### EXCERPT
Wednesday, January 22, 2003

*Gulp!*

So, with the advent of the last semester of my so-called graduate education fast approaching, I thought it'd be a good idea to try and touch base with the peeps I hoped to do my master's project (known in health comm-speak as the "ALE", or "applied learning experience"--gak!) with. Namely, the community relations department of the company I currently bang on the keyboard for. I've been playing phone and email tag with the director for a few weeks now, and she's had to cancel more than one appointment to discuss ideas with me.

She finally got back to me, and asked if I could attend a "Legislative Breakfast" this morning, in which I could learn more about the project I specifically want to work on. Well, great; I thought. A gathering of the legislative division of the project, or the coalition, or something like that. Sounds great! I'm in!

Yesterday she called to give me some last-minute details. Where it was to be held, for instance. I waited, pen in hand, for her to tell me which conference room of our downtown office to report to.

### TASK REQUIREMENTS
Extend the blog entry about the Legislative Breakfast, picking up right after its last sentence. The listing after this blog entry is not needed.

### RECORDED DATA
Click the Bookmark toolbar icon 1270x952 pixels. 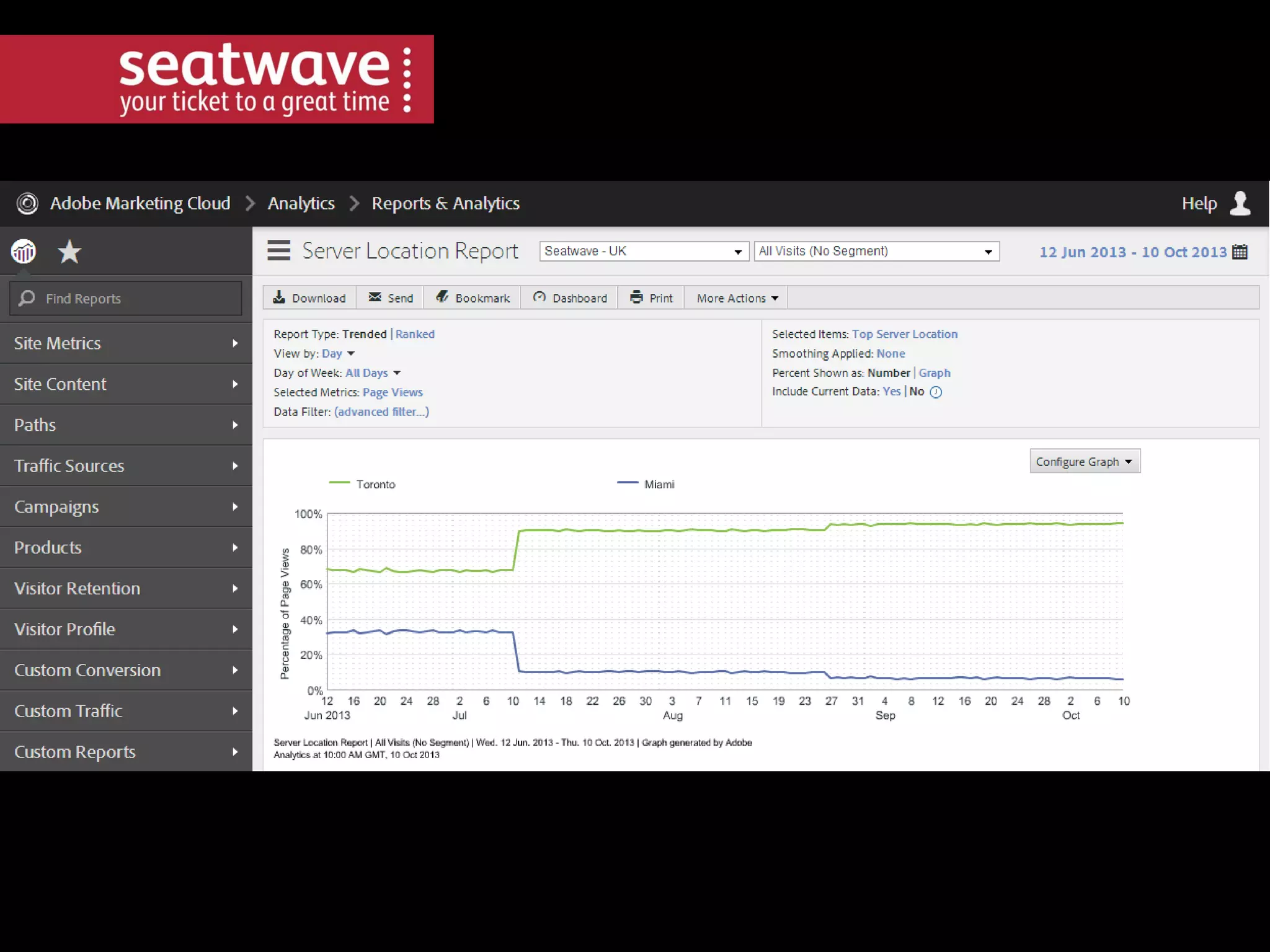tap(442, 298)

### TASK RESPONSE
Except that's not what she said. Instead, she told me which hall of the State House to go to. "Nurse's Hall; on the right past the rotunda if you enter through the Beacon Street entrance. It's a chance for us to educate state legislators as well as senators about how obesity and health affect state spending."

Oh. THAT kind of Legislative Breakfast. Oh. Wow.

So, needless to say, I was pretty much wetting my pants over the whole situation. But I figured it'd be Ok--I'd just be a chick in a black suit to everyone there. They wouldn't know that I was just masquerading as a "real person".

It was great. GREAT. We're getting media coverage because WBZ (channel 4) is a sponsor (although it'll be as warped as it usually is--media coverage is media coverage!), and we have some new TV spots coming out next week! So I smiled and shook hands with the important people, was chatted up by TV anchors (hell, they didn't know I wasn't one of the IMPORTANT chicks in the black suit!), and was never, not once, made to feel small or like someone's lackey. I was introduced proudly as "Amanda, from community relations" and passed off like some sort of expert-type person, rather than someone who stuffs and unstuffs envelopes for a living. I was treated like I belonged.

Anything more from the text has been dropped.